* Requirement 1: Transcribe the part of the Pat Rummerfield account below that starts with "Over the next" and goes on through "an off-kilter gait.".
* Requirement 2: Pick up the account of Pat Rummerfield's injury and rehabilitation after its last sentence and continue it.
━━ Source text
Pat Rummerfield - Injury and Rehabilitation

Injury and Rehabilitation

On September 20, 1974, at age 21, Rummerfield and a friend were in a near fatal car accident while traveling at (135 miles per hour (217 km/h)). He has admitted he had been drinking before the accident. He was paralyzed and given less than 72 hours to live. While surviving despite his doctor's expectations, he had fractured all his ribs, broken his neck in four places, shattered his collar bone, suffered massive head injuries, and had one of his eyes placed back into its socket. As he was unable to move from the neck down, his chances of long-term survival were not good, and doctors recommended he be sent to a convalescent home. He decided not to follow the doctors' orders, and chose intensive rehabilitation. While learning to operate a wheelchair with his mouth he experienced his first rehabilitative breakthrough. He recalls, "I was lying in bed one night, thinking how much I loved to play basketball and dreamed of driving a race car one day when my big toe moved." He spent the next three years learning to walk and to use his hands again.

Over the next fourteen years, he struggled with balance and coordination problems caused by the accident. He eventually regained the ability to jog and ride a bicycle without falling down. He went through six knee surgeries and total reconstruction of his right ankle and right wrist. To this day, nerve damage to the right side of his body has left him with an off-kilter gait.
━━━━
━━ Records provided
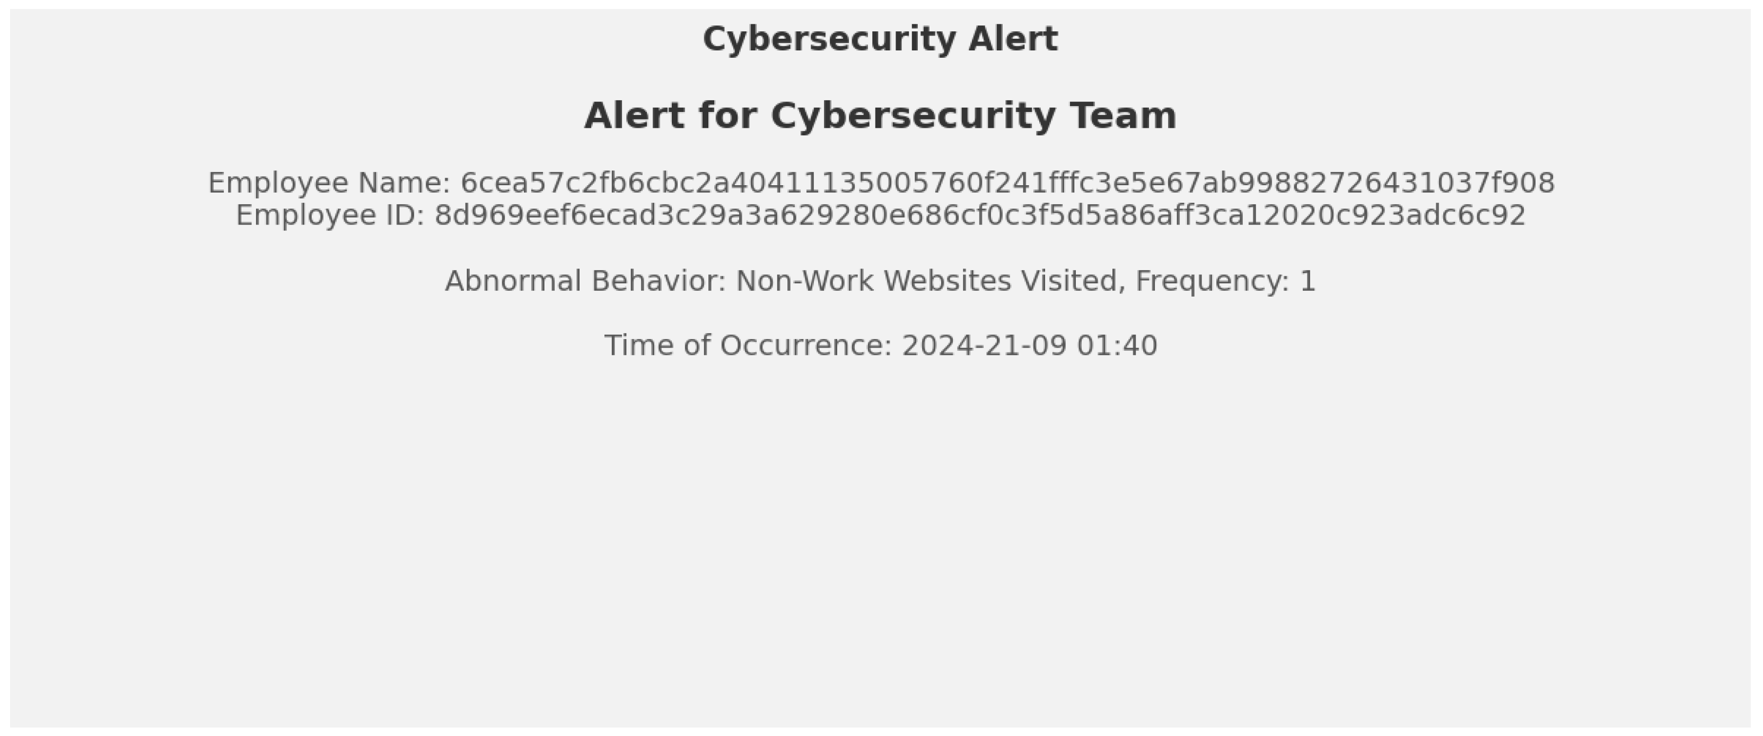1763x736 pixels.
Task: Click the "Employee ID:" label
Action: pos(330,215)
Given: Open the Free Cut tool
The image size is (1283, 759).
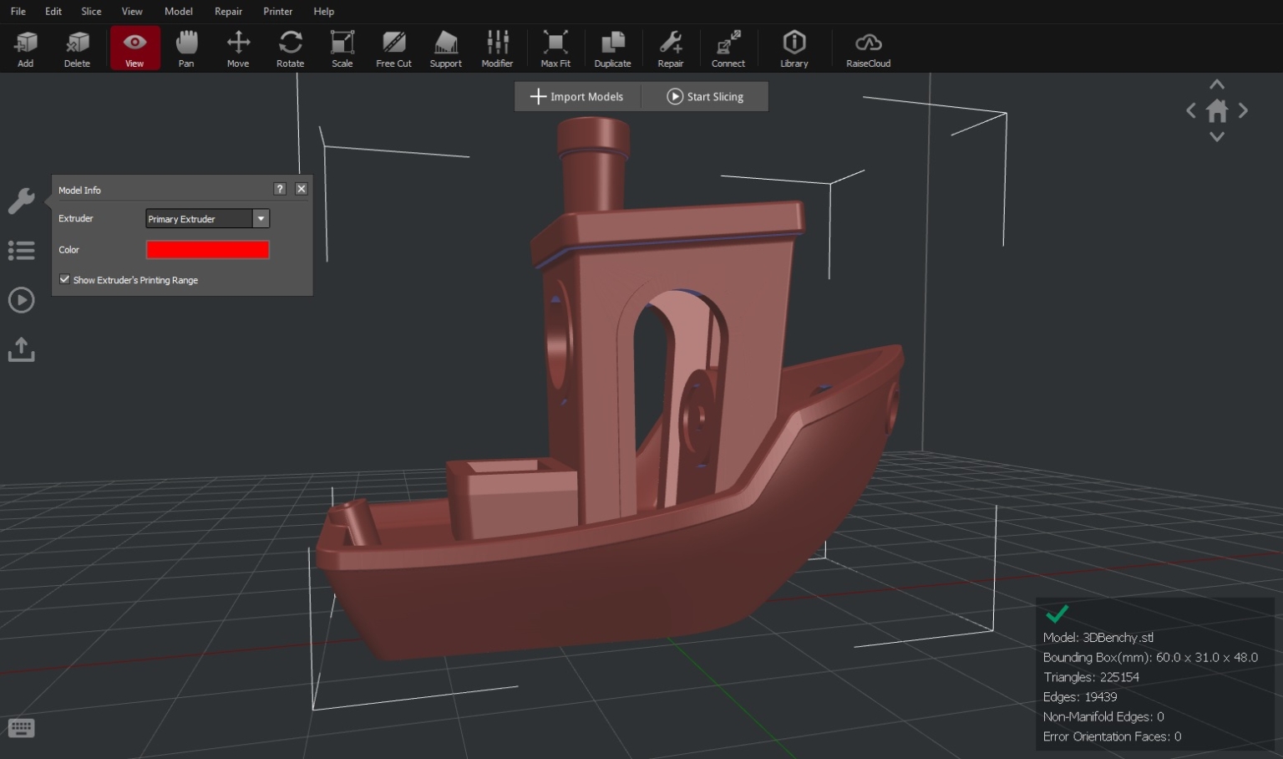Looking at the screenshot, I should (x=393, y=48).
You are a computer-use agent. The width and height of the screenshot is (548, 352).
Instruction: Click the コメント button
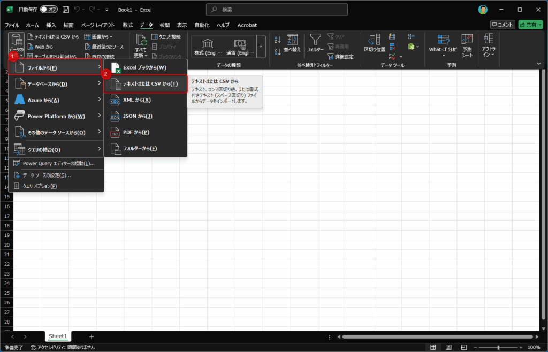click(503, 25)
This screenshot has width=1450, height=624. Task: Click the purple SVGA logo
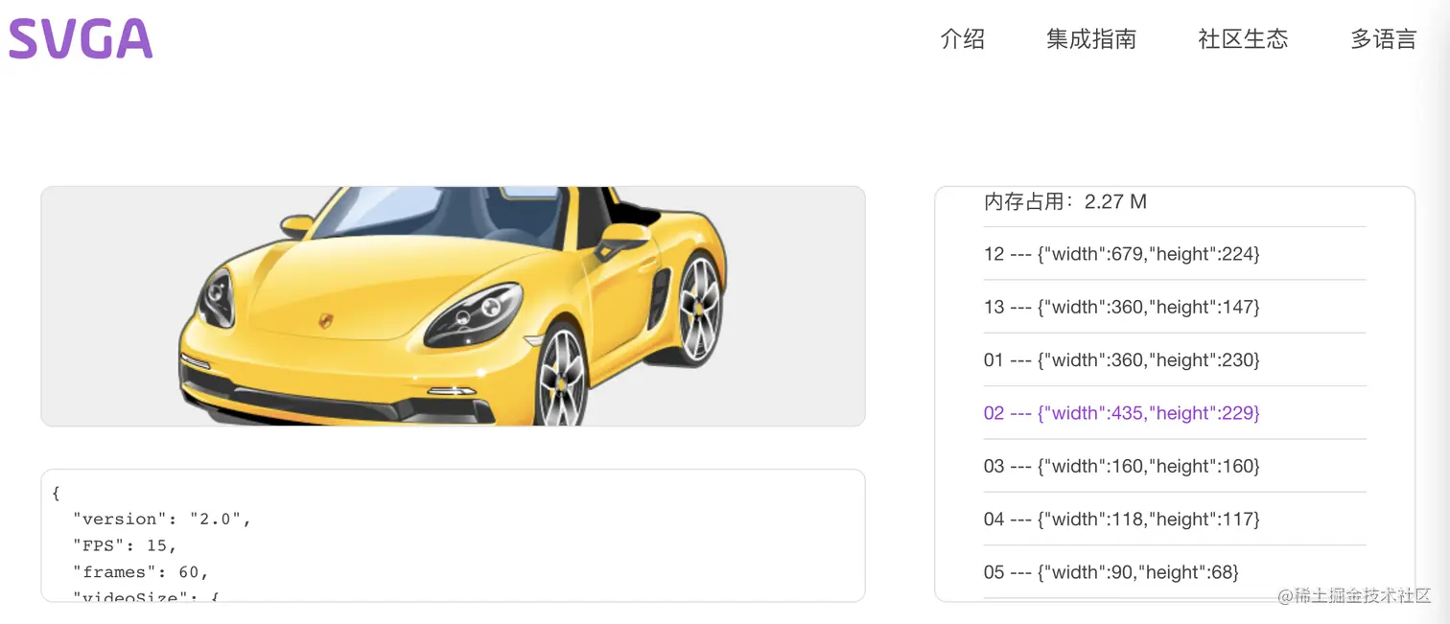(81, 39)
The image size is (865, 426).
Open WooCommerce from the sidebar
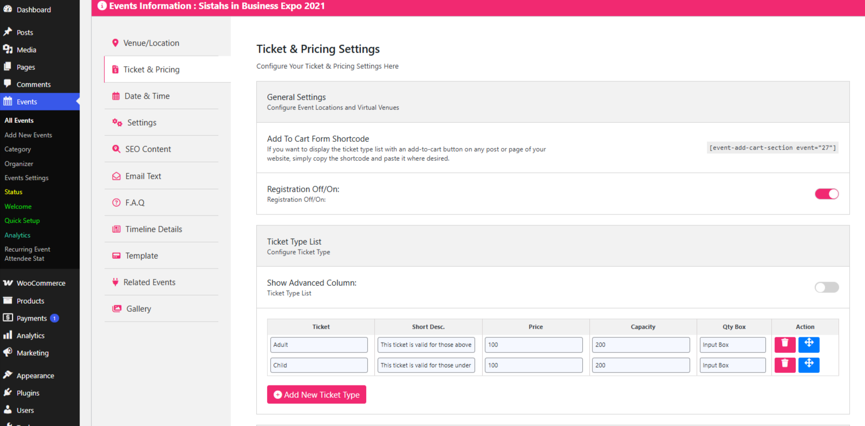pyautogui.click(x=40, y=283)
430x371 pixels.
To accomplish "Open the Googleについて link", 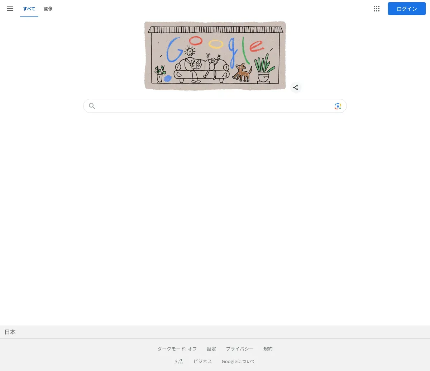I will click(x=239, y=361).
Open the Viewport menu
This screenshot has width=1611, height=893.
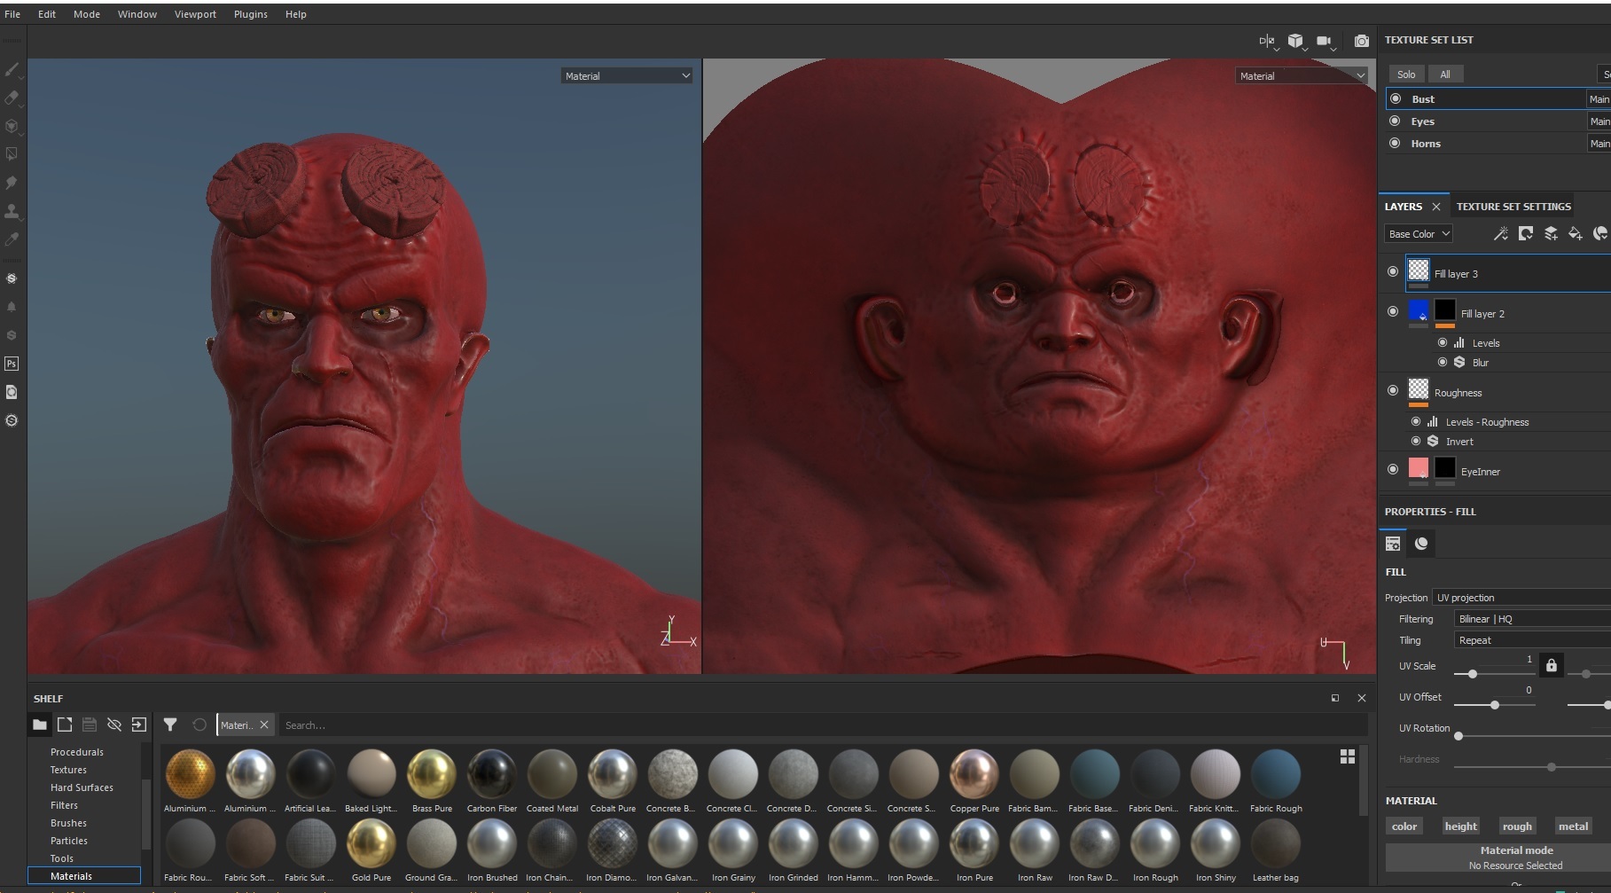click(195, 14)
━━━━
* Task result 1:
Over the next fourteen years, he struggled with balance and coordination problems caused by the accident. He eventually regained the ability to jog and ride a bicycle without falling down. He went through six knee surgeries and total reconstruction of his right ankle and right wrist. To this day, nerve damage to the right side of his body has left him with an off-kilter gait.

* Task result 2:
Doctors have partially credited his recovery to his commitment to a then daily regimen of intensive physical therapy, including weightlifting, jumprope and stationary bicycle. However, this level of recovery from quadriplegia was at that time unknown.

After seventeen years of intensive rehabilitation, he is now capable of essentially normal walking, despite having over 85% of his spinal cord destroyed at C-4.

Rummerfield is sometimes described as "the world's only fully recovered quadriplegic". While his physical mobility is essentially normal, Rummerfield still experiences loss of sensation in his lower legs, impaired bowel and bladder function, reduced strength in his hands, and difficulty regulating body temperature.